» **GOAL**
Copy the stretch of entries from the line that contains "You are a GUI" through the line that contains "coord(51,258)", both included, and leave the pictures out of your copy.

[Dataset records]

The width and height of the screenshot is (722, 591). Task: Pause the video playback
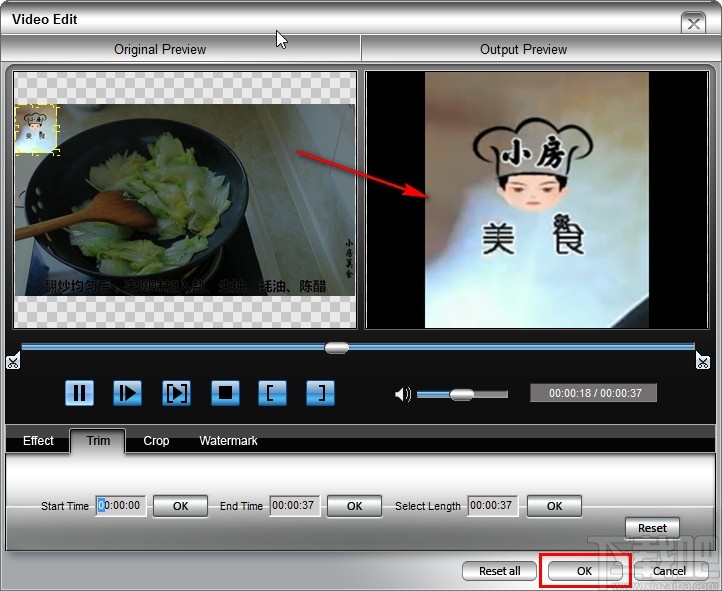pos(79,393)
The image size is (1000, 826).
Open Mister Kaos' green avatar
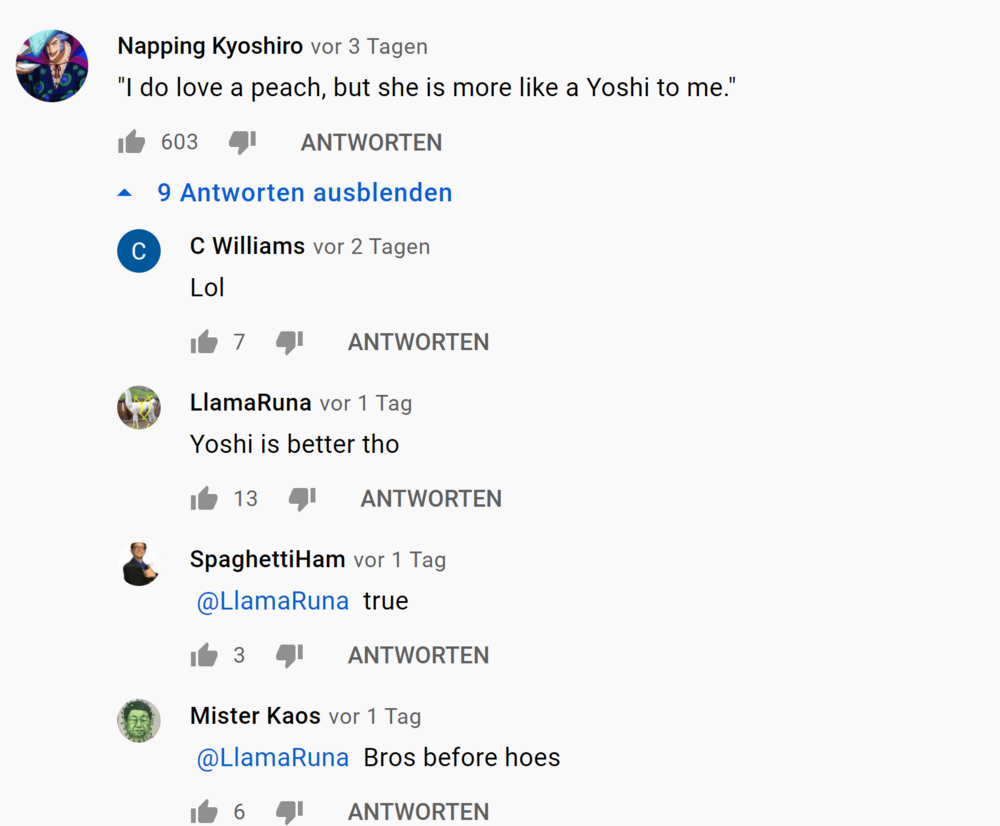click(139, 721)
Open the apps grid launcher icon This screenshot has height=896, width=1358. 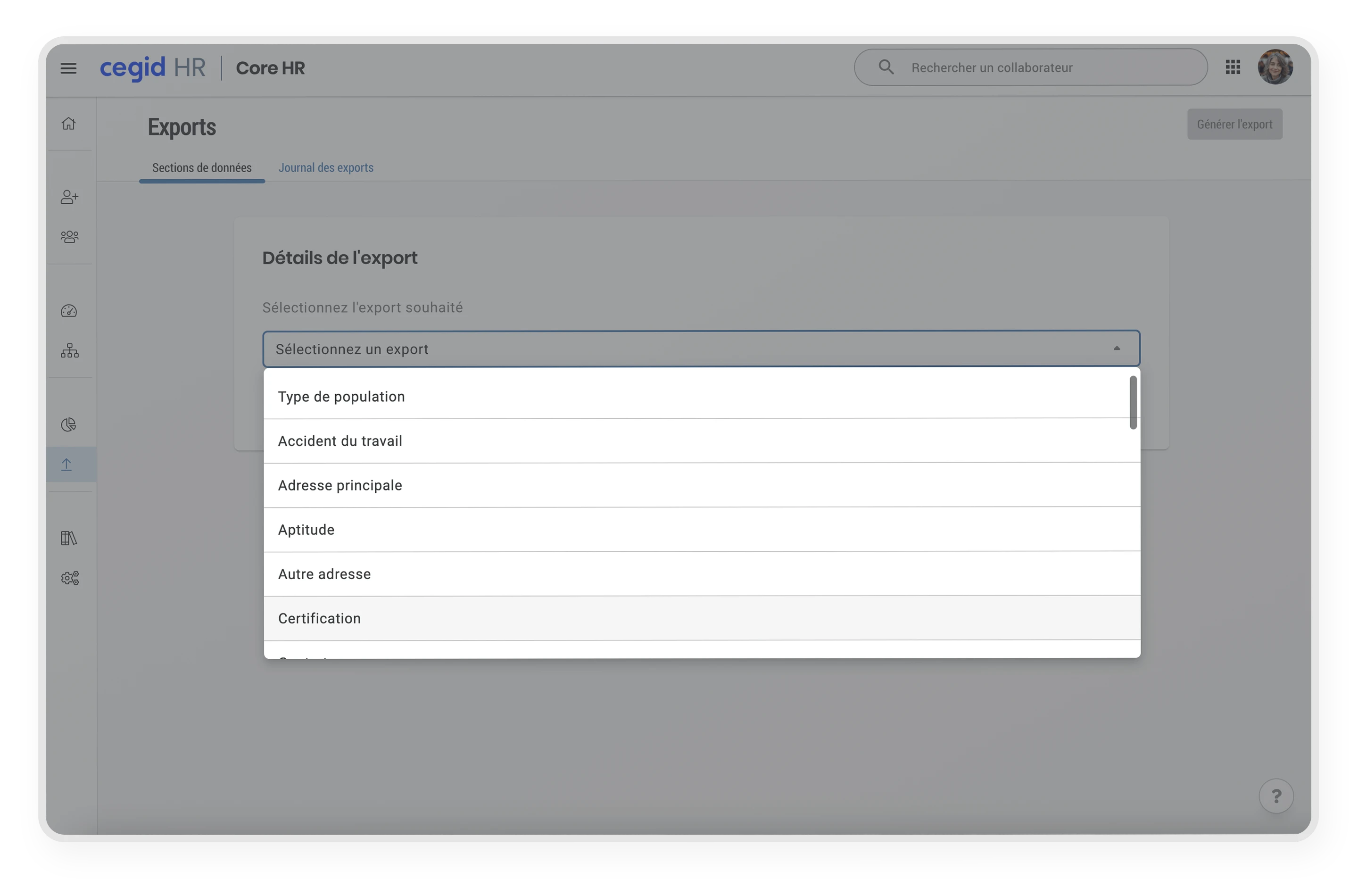click(x=1233, y=67)
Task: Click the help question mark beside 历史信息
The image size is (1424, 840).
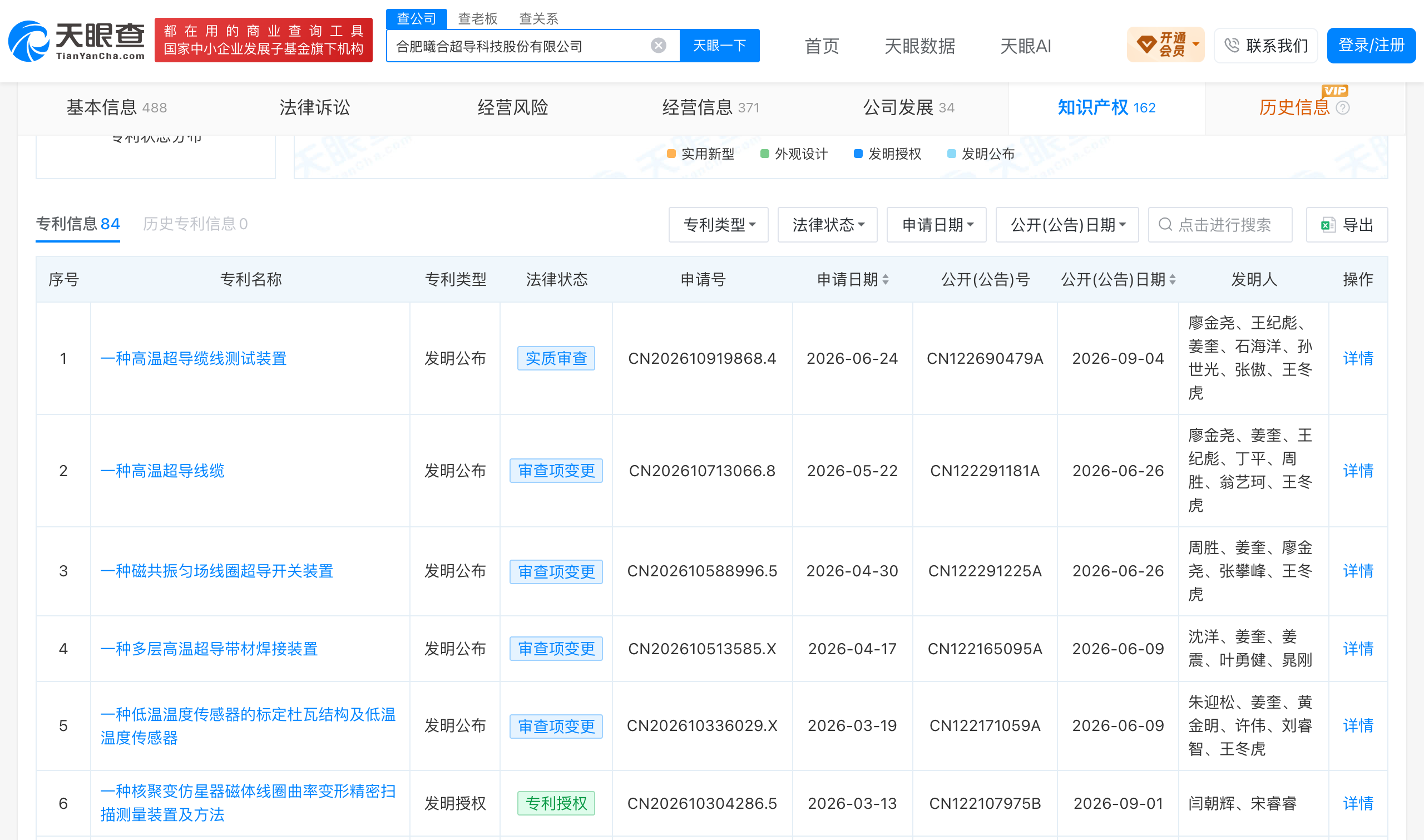Action: (1342, 107)
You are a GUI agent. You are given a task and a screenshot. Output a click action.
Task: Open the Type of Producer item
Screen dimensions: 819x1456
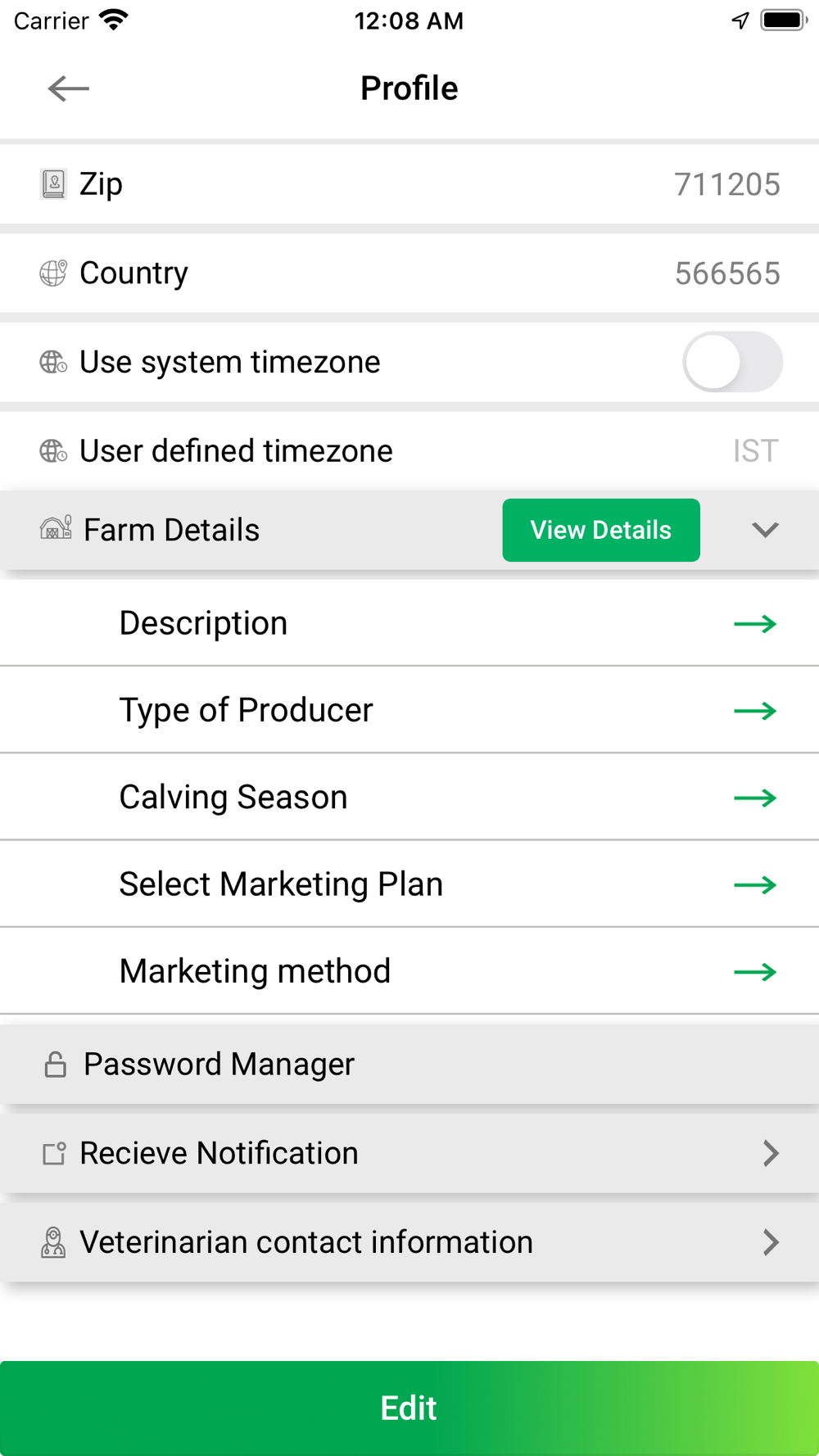pyautogui.click(x=246, y=710)
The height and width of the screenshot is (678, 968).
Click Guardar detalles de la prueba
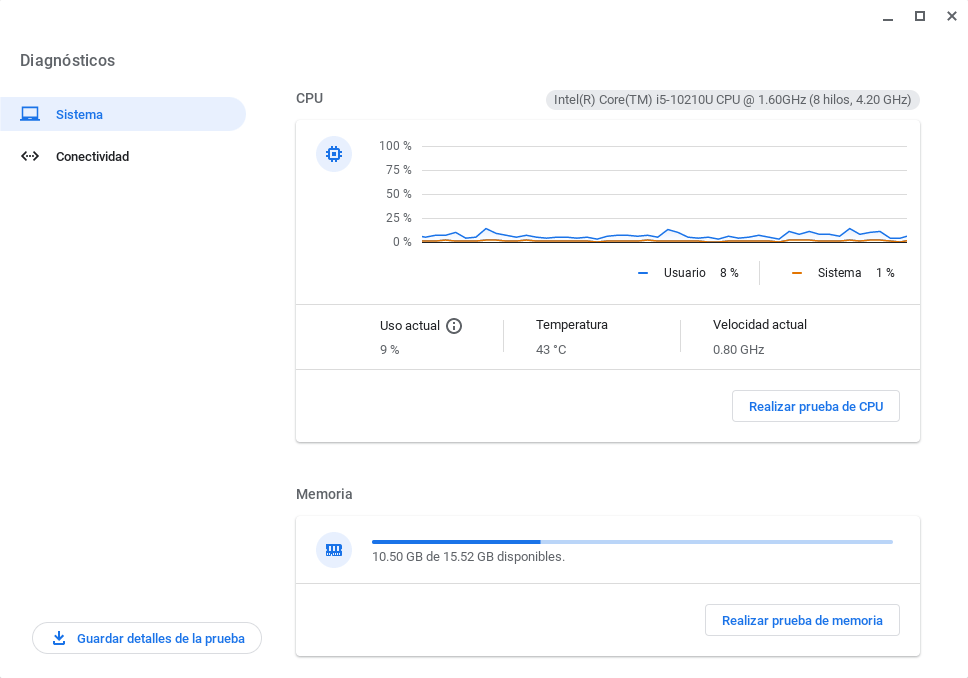point(146,638)
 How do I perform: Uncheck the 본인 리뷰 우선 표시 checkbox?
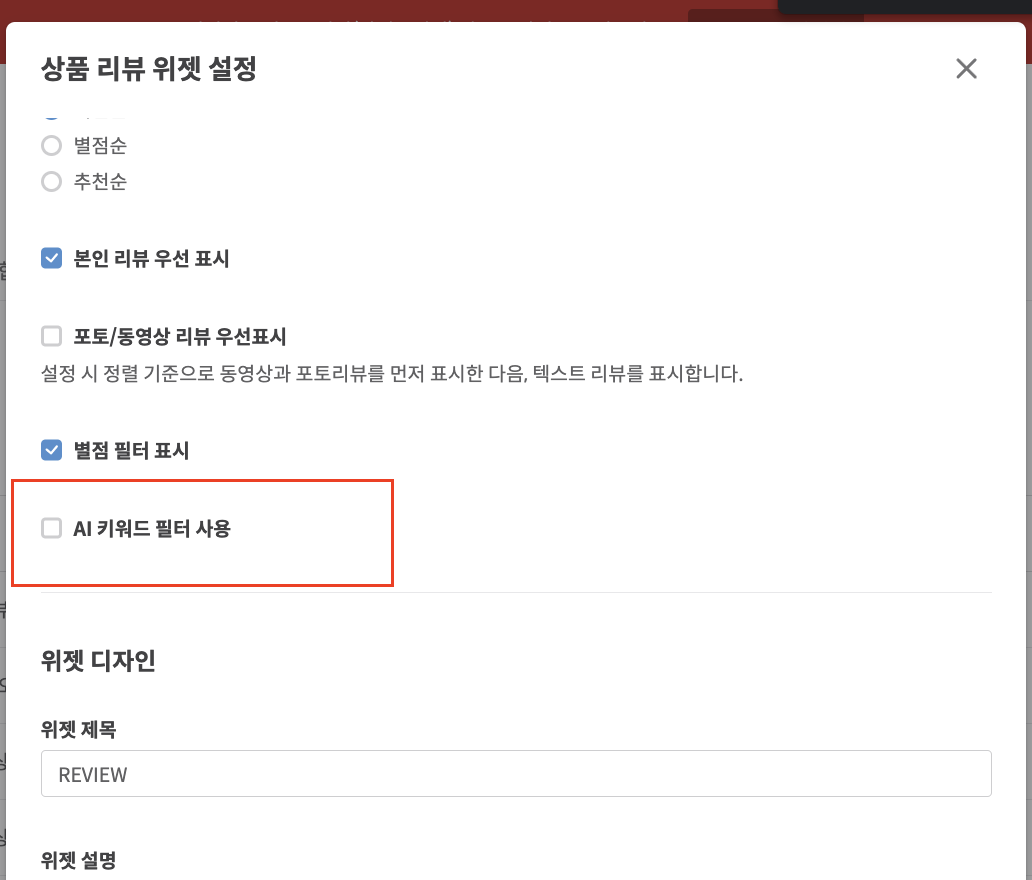coord(51,258)
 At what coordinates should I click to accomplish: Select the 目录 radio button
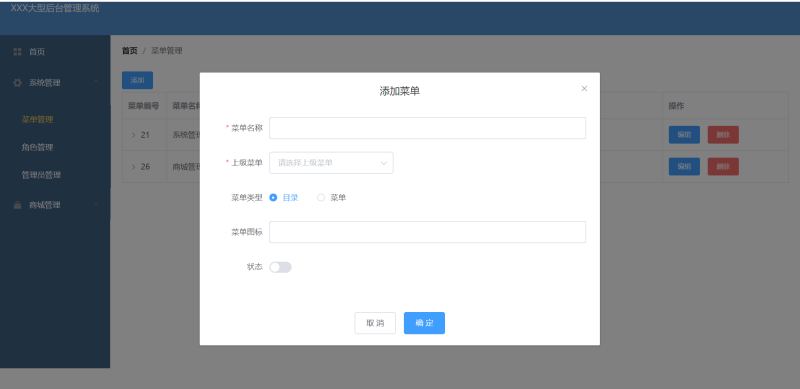273,198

» **RESPONSE TO THE EXERCISE**
You are a GUI agent. You are given a task and a screenshot. Output a click action.
Task: Open the Type of Producer item
Screen dimensions: 819x1456
pyautogui.click(x=246, y=710)
The height and width of the screenshot is (678, 968).
Click Guardar detalles de la prueba
point(146,638)
 How do I perform: Uncheck the 본인 리뷰 우선 표시 checkbox?
coord(51,258)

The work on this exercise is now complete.